**Raw data**
_ _ _

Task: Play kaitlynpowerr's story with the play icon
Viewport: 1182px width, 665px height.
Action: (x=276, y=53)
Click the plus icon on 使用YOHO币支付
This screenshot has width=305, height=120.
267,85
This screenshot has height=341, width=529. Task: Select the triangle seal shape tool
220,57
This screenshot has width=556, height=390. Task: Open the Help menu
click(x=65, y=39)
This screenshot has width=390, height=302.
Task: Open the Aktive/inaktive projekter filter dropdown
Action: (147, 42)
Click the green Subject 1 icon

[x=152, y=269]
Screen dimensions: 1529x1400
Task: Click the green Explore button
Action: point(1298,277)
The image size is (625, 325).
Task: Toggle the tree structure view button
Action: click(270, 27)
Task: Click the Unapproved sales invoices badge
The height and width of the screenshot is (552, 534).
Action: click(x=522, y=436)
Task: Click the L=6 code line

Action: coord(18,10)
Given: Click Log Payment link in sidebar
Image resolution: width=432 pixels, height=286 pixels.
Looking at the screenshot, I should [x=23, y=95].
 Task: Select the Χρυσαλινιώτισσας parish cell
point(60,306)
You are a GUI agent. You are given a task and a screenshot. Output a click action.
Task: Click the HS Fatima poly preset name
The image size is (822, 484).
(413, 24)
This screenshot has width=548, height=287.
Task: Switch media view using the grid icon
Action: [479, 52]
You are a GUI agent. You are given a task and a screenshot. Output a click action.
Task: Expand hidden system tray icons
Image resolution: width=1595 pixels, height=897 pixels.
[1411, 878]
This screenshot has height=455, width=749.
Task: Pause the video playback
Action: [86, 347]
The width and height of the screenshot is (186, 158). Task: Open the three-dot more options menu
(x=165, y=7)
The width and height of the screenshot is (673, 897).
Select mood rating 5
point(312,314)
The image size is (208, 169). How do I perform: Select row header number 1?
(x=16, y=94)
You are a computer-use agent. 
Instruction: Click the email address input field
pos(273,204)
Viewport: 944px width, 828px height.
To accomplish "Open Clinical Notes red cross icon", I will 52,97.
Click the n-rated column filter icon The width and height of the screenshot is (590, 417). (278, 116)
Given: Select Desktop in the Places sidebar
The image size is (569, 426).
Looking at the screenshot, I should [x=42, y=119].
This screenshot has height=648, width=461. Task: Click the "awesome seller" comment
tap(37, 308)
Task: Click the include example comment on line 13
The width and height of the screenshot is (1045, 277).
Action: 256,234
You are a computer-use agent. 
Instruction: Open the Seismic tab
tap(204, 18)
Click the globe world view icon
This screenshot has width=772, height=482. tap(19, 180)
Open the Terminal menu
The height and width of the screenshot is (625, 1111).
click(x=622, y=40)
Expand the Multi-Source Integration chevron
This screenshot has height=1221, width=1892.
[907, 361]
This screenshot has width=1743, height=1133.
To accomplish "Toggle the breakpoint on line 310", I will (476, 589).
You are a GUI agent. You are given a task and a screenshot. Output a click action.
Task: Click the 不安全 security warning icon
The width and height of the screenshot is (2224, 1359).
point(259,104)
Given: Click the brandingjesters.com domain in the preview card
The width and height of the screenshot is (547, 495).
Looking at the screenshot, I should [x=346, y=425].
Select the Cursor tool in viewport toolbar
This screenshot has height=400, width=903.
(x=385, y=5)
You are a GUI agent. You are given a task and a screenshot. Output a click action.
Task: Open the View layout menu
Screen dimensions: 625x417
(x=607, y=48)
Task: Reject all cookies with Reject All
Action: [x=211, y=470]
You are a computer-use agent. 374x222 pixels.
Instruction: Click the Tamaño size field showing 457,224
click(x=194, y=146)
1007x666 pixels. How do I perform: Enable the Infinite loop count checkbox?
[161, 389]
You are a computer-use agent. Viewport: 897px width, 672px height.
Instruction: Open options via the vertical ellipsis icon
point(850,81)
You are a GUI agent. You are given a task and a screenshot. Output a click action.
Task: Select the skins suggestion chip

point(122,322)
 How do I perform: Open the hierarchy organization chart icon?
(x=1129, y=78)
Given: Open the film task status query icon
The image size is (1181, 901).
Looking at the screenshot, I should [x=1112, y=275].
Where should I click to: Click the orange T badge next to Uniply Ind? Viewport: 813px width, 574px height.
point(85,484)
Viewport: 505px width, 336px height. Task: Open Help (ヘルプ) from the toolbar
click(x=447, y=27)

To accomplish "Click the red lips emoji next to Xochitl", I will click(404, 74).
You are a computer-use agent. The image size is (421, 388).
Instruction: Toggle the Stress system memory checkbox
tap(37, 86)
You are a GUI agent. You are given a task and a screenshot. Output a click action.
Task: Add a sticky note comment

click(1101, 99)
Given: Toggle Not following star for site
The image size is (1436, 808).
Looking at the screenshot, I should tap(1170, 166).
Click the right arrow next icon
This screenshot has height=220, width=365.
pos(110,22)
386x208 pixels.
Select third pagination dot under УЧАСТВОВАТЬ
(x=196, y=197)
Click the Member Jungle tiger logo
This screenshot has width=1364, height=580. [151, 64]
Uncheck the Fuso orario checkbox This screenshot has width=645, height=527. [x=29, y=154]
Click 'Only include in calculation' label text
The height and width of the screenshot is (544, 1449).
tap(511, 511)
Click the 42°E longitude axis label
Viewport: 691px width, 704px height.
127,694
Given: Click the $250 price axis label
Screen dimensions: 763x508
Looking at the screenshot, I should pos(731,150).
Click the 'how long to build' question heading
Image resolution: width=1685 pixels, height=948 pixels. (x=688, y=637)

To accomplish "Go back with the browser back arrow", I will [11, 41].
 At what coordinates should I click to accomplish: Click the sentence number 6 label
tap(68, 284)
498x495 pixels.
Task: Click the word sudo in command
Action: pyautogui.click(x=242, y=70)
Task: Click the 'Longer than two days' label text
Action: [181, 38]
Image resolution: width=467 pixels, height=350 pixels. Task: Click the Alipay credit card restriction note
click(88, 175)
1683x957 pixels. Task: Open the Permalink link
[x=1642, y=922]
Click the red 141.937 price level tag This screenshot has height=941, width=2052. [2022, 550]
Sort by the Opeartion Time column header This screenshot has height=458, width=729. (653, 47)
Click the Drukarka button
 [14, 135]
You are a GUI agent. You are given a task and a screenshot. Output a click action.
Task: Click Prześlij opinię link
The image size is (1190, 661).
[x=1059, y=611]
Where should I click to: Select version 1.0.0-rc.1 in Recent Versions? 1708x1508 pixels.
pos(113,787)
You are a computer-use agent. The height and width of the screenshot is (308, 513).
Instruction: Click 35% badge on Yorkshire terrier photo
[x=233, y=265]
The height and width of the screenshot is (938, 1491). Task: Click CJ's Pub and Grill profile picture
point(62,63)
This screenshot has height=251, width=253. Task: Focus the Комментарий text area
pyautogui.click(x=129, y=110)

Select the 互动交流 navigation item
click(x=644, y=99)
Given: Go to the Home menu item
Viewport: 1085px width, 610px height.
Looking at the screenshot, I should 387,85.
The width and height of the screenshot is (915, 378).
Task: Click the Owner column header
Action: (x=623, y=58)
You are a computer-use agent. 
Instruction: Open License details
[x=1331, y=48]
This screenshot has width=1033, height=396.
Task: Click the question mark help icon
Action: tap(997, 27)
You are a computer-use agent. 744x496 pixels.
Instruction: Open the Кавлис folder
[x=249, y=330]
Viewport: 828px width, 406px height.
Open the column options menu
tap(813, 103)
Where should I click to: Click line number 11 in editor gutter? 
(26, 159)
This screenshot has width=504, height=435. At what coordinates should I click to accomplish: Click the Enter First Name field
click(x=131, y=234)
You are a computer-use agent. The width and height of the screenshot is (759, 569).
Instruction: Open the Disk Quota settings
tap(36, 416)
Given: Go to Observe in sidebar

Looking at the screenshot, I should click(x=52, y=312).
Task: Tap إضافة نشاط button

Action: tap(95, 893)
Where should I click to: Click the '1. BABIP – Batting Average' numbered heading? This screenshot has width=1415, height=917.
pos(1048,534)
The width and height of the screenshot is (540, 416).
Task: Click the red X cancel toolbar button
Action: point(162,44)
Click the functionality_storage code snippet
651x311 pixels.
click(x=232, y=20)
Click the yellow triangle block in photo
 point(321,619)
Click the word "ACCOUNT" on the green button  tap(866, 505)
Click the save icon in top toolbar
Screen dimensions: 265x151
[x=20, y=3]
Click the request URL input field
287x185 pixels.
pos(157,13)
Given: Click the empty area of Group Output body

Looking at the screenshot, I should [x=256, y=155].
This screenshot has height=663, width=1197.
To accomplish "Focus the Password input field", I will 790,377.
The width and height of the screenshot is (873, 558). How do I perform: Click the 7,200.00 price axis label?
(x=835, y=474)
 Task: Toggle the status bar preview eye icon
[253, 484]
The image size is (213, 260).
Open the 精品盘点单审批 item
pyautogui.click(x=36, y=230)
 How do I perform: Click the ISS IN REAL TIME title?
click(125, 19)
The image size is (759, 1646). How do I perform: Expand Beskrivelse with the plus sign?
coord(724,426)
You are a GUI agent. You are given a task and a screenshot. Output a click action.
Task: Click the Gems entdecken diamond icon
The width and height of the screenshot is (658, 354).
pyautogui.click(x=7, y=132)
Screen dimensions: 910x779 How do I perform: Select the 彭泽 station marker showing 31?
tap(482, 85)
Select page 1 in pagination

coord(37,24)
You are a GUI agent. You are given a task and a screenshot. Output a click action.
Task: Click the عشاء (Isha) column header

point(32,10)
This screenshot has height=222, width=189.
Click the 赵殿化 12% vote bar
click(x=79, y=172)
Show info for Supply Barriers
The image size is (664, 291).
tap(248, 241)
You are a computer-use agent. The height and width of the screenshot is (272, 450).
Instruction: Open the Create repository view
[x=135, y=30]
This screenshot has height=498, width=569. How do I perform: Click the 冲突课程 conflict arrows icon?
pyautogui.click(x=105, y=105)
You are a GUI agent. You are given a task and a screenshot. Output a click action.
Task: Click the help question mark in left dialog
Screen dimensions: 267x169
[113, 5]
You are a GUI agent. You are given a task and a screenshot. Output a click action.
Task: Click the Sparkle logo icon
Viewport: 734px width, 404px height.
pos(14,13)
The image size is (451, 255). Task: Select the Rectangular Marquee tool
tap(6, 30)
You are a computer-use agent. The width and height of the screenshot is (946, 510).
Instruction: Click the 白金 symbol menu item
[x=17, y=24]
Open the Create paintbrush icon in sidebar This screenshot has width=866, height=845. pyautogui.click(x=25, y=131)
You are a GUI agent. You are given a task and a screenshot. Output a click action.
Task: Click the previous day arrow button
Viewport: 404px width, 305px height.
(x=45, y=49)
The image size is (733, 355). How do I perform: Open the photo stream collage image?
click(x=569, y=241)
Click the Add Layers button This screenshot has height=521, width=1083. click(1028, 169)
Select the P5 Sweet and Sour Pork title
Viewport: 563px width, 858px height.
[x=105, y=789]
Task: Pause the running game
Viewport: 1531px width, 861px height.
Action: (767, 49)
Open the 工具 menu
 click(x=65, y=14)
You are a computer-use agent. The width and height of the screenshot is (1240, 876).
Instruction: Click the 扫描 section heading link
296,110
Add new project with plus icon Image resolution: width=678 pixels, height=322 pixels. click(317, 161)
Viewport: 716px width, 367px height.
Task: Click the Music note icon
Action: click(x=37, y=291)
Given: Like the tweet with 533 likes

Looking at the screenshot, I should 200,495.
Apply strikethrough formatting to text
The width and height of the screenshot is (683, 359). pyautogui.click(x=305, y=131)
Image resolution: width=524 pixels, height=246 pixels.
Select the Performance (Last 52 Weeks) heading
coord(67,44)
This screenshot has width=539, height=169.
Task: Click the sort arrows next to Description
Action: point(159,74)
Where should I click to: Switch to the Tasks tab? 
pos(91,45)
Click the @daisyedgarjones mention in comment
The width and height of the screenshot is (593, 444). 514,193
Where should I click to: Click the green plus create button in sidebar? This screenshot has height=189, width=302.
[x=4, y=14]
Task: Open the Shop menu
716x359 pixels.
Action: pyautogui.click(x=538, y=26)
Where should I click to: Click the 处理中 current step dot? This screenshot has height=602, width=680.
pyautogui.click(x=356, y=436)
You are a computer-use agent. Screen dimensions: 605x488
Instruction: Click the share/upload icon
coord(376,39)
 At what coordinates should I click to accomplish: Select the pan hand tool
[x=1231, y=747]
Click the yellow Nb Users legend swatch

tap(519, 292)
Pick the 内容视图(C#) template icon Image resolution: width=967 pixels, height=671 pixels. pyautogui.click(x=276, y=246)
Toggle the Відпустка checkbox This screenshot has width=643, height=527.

_ _ _

Tally the lines in the entries above that contain the string "pyautogui". Reply with the number alone.

**Response to the exercise**
10